No project is written by one person or one team alone, each and every project is full of dependencies. Some of that you have written and many written by others are present in your project(s) in a typical scenario. Even the frameworks that you use are a bunch of dependencies/libraries wired together. for the sake of this article I will interchangeably use the word dependency and libraries
Keeping track of these libraries and their updates are no easy task. Many come with breaking changes and some of those are security updates. Getting connected with every maintainer's twitter handle of every dependency that you use are not a practical solution. There needs to be a way to handle this shizzle.
Otherwise, couple months later you are deadlocked with a bunch of dependencies that are in no shape to maintain. Or even it maybe just waiting for an attacker to find your project and try an exploit on the compromised library that you use.
Well, me and you are not alone in this situation, lucky for us somebody has found a way to automate this for us.
Dependabot is a tool from Github, it was acquired by them some time ago. Dependabot opens pull request for every one of your dependencies. it supports almost all the language/package ecosystems. You can find a list of supported ecosystems here.
dependabot can also scan private registries in case if you have them privately hosted or have an on premise system. Dependabot can also send alerts for any security updates. Dependabot is also free to use if you are only using public registries, but available with enterprise plan if your repositories are privately hosted.
Let's look at how to use dependabot and how to configure dependabot for some common use cases. At the end of this article there are also some alternatives to dependabot if you don't like him.
Dependabot works per repository hence you need to enable them for each repository that you want updates. You can do that for your repository under the Settings section in GitHub.
Once you do that, dependabot will start opening pull requests for each dependency for their respective latest versions.
if you have a project with a sizeable number of dependencies, then the amount of pull requests maybe overwhelming or annoying. So, let's look at how we can configure dependencies that will help us to manage them.
like many of the GitHub features, Dependabot can be configured using a yaml config file, aptly named
dependabot.yaml. This file should be inside your
.github directory in your project root. So the path to the config file is
.github/dependabot.yaml. let's look at a sample config file and examine it
version: 2updates: - package-ecosystem: "npm" directory: "/" # basically says that the package.json (since it's an npm project) lives under root
This configuration tells dependabot to open pull requests whenever an update is available for your project. But this maybe not ideal in every use case.
Let's say you have 20 dependencies and maybe 10 to 12 of them have regular updates. That means sporadically there will be pull requests clogging your repository PR dashboard, also emails and other notifications from GitHub too. That's not fun when you are trying to get some work done. It becomes painful especially if you are using a frequently updated library like aws-sdk, they have multiple releases per week.

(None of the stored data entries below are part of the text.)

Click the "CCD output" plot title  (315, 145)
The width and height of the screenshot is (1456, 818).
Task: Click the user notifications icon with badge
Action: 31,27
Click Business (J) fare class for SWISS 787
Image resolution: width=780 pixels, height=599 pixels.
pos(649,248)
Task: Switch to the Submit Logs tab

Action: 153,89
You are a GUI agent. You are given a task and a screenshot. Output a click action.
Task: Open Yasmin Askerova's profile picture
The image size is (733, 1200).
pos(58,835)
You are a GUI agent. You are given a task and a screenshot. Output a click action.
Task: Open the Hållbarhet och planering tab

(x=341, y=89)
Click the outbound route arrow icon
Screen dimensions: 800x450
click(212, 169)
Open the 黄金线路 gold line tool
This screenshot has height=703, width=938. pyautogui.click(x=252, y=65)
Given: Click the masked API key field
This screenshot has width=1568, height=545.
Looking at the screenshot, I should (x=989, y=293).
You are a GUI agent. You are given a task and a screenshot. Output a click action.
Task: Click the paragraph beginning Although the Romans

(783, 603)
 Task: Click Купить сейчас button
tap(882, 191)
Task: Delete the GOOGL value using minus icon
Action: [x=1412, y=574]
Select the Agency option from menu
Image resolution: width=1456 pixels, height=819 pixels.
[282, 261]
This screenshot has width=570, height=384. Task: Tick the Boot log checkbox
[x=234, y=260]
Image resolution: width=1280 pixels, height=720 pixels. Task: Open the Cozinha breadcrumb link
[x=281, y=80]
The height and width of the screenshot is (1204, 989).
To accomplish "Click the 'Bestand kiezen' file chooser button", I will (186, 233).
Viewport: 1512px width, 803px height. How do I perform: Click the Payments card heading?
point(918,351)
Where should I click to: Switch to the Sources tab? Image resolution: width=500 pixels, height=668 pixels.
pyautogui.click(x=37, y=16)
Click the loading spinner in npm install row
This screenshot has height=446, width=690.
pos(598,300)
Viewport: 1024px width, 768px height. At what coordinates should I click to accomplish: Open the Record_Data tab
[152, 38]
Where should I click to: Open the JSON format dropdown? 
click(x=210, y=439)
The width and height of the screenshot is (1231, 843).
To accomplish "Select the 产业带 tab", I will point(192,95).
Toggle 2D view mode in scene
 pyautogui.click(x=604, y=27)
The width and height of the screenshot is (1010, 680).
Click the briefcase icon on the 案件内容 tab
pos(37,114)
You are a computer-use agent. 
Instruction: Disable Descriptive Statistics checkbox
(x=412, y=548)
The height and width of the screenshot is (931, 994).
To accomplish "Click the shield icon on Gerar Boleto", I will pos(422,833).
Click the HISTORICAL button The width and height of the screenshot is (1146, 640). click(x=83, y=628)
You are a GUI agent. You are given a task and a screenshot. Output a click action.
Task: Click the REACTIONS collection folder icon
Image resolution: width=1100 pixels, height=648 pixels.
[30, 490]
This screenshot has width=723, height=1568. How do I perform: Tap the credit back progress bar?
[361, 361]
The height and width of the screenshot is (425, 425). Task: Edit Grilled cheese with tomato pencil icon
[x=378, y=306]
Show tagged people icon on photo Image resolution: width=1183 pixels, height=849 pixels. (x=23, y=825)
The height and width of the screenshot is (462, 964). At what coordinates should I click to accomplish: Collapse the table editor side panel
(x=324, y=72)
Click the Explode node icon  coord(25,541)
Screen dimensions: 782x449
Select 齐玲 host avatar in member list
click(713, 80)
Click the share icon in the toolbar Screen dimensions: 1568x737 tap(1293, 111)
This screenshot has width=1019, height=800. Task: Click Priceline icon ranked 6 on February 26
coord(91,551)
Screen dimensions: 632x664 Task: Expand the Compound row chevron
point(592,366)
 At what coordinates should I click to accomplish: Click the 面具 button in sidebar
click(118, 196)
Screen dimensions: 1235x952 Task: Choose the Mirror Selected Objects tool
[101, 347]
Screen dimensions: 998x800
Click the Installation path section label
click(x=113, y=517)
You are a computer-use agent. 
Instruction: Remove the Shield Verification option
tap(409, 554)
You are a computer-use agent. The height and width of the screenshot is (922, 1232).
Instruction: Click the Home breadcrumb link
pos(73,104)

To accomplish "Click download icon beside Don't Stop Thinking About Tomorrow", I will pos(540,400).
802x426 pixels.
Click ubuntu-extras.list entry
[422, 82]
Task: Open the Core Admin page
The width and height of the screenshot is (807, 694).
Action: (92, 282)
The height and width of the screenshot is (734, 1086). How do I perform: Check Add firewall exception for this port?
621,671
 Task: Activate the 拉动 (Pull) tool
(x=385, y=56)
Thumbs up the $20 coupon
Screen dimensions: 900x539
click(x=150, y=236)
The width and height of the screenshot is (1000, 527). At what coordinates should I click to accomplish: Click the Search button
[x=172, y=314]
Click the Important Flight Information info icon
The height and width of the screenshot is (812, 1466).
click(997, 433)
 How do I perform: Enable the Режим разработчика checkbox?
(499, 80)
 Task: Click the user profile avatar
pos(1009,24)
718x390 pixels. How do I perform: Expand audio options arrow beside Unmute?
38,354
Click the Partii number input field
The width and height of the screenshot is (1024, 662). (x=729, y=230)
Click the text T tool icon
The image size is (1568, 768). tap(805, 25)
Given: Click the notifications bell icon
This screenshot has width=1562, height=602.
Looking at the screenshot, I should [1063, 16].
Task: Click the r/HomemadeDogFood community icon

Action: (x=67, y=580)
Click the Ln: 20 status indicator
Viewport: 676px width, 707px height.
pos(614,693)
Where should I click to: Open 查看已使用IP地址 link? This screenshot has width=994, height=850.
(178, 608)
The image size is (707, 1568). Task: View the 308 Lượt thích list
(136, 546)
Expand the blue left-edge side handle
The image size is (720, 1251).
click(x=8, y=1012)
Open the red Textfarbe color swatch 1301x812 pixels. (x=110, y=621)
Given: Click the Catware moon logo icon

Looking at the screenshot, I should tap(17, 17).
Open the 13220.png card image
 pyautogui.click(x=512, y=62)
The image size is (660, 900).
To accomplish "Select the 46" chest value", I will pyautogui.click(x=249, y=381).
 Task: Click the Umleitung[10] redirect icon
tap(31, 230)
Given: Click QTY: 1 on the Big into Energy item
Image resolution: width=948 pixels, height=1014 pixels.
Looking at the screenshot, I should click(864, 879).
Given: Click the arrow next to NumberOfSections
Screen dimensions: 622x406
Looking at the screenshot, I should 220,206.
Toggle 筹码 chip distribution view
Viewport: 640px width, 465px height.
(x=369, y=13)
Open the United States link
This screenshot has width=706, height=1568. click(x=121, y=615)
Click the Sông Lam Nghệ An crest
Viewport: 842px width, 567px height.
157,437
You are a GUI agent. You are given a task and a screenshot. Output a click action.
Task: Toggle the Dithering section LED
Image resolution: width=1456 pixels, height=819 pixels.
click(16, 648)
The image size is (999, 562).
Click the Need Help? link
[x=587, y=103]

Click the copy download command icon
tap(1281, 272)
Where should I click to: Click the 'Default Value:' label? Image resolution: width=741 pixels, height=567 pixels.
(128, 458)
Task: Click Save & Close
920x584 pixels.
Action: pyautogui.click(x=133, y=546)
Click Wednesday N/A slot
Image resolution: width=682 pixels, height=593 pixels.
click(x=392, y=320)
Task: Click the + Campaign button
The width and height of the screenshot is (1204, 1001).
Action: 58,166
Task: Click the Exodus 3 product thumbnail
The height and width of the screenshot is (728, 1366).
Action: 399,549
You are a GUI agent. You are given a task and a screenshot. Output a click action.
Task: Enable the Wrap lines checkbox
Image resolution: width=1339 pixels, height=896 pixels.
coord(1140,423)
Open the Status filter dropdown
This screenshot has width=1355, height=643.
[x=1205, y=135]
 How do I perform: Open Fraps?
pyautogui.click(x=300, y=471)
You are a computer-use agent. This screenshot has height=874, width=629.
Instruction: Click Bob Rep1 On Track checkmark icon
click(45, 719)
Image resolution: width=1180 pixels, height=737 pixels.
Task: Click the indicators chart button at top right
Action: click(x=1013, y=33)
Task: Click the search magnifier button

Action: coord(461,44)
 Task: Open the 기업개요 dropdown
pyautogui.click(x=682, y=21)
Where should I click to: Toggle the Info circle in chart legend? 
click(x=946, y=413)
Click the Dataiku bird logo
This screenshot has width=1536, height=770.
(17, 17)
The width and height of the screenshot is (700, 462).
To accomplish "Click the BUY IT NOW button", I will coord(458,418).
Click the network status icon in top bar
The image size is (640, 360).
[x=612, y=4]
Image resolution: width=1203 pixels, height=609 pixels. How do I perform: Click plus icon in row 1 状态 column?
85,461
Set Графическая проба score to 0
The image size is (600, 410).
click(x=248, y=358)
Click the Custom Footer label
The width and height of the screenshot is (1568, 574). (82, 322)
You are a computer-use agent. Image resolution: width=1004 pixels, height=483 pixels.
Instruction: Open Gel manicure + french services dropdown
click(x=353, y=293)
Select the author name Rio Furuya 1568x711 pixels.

One approach that could help in this case is to schedule the dependabot to run on specific intervals.
version: 2 updates: - package-ecosystem: "npm" directory: "/" schedule: interval: weekly day: monday time: "08:00" timezone: "Europe/Berlin"
The above config instructs dependabot to run on every monday at 8am in Europe/Berlin timezone. Now you will be getting updates every week. You could set this to a day which suits your work schedule. For example every sprint cycle.
More comprehensive schedules can be configured according your needs, more information can be found here
Multiple package ecosystems
If your project is managed in mono repo or if you are keeping your front end and backend code together in the same repository, then you can configure dependabot to open pull requests to both.
version: 2 updates: - package-ecosystem: composer directory: "/backend" # or / in case composer.json is in the root dir - package-ecosystem: npm directory: "/frontend"
See the list of all supported package ecosystems here
Note that I have omitted the
schedule and other configuration for the sake of simplicity, but you can add them as needed.
You could do a lot more with dependabot configurations. like
- Assign a person to the pull request
- Apply labels
- Limit pull requests
- Ignore specific packages
- Group certain dependencies
- Allow specific types of dependencies
- for example dev dependencies only
- Customize the commit messages
Read the GitHub documentation here to get more ideas.
Obviously, not everyone is using GitHub. Or maybe you don't want to pay for Enterprise subscription to use your custom package registry. Or maybe you don't like dependabot scanning your codebase. There are a number of players in this field, most of them are opensource with premium hosted offerings or comes with Enterprise licences.
Renovate Bot - https://docs.renovatebot.com
Just like Dependabot, Renovatebot can open pull requests to your repository. It can be configured using a file at your project root called
renovate.json. Renovatebot can be Self Hosted also they have an Enterprise option called (mend.io)https://www.mend.io/renovate/. More information at their documentation here
Depfu - https://docs.depfu.com
Similar functionality, but Depfu at this stage is not big as Renovatebot or Dependabot, but definitely something to keep an eye out for
Snyk - https://snyk.io/
Snyk cares more on the security of your code, although it comes with some functionalities of dependabot,(keeping upto date is part of security! Duh!!). Snyk can scan your codebase for security issues and open pull requests against those.